2016年12月mysql发布了5.7.17版本开始支持了group replication首先来看先传统复制和半同步复制和组复制的原理比较图
比较图
1.mysql传统复制是异步复制
2.mysql的半同步复制
3.mysql的组复制
部署组复制
看完原理我们就部署组复制,要安装和使用组复制必须要配置正确的mysqlserver实例,建议将配置存储在my.cnf中,以下是组中第一个节点的配置
server_id=1973306 #一般定义为你的机器ip的后几位加上数据库端口号
gtid_mode=on
enforce_gtid_consistenct=on
master_info_repository=TABLE
relay_log_info_repository=TABLE
binlog_checksum=NONE
log_slave_updates=ON
log_bin=binlog
binlog_fomat=ROW
transaction_write_set_extraction = XXHASH64 #指示server必须为每个事务收集写集合,并使用XXHASH64哈希算法将其编码为散列
loose-group_replication_group_name = 'aaaaaaaa-aaaa-aaaa-aaaa-aaaaaaaaaaaa' #告知插件正在加入或要创建的组要命名为'aaaaaaaa-aaaa-aaaa-aaaa-aaaaaaaaaa'
loose-group_replication_start_on_boot = off
#插件在server启动时不自动启动组复制
loose-group_replication_local_address = '192.168.1.197:33061'
#告诉插件使用地址为192.168.1.197,端口33061用于接受来自组中其他成员的传入连接
loose-group_replication_group_seeds ='192.168.1.197:33061,192.168.1.198:33062,192.168.1.199:33063'
#当下面这些server需要加入组时,应该连接到这些主机和端口上访问他们
loose-group_replication_allow_local_disjoint_gtids_join=on
loose-group_replication_bootstrap_group = off
#指示插件是否自动引导组
loose-group_replication_single_primary_mode=true
#设置为single-primary模式下,组内只有一个节点负责写入,读可以从任意一个节点读取,组内数据保持最终一致(另一种模式为multi-primary模式即为多写方案,即写操作会下发到组内所有节点,组内所有节点同时可读可写,该模式也是能够保证组内数据最终一致性)
loose-group_replication_enforce_update_everywhere_checks=false
#这个参数设置检查对RP有影响的参数在各个节点是否一致
创建用户
创建具有REPLICATION-SLAVE权限的用户,此操作应该记录到二进制日志中,以避免将更改传递到其他server实例,以下是创建的过程。

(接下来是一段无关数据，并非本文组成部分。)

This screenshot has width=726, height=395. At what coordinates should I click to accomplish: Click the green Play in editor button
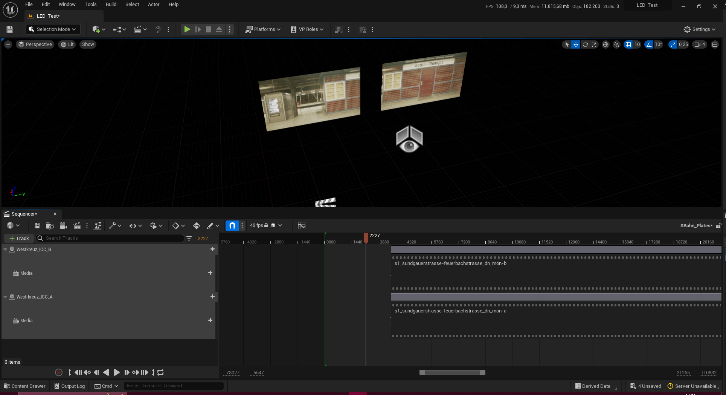187,29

root@mysqldb 14:20: [(none)]> set sql_log_bin=0;
Query OK, 0 rows affected (0.00 sec)
root@mysqldb 14:20: [(none)]> create user 'repl'@'%';
Query OK, 0 rows affected (0.00 sec)
root@mysqldb 14:21: [(none)]> grant replication slave on *.* to 'repl'@'%' identified by 'repl';
Query OK, 0 rows affected, 1 warning (0.00 sec)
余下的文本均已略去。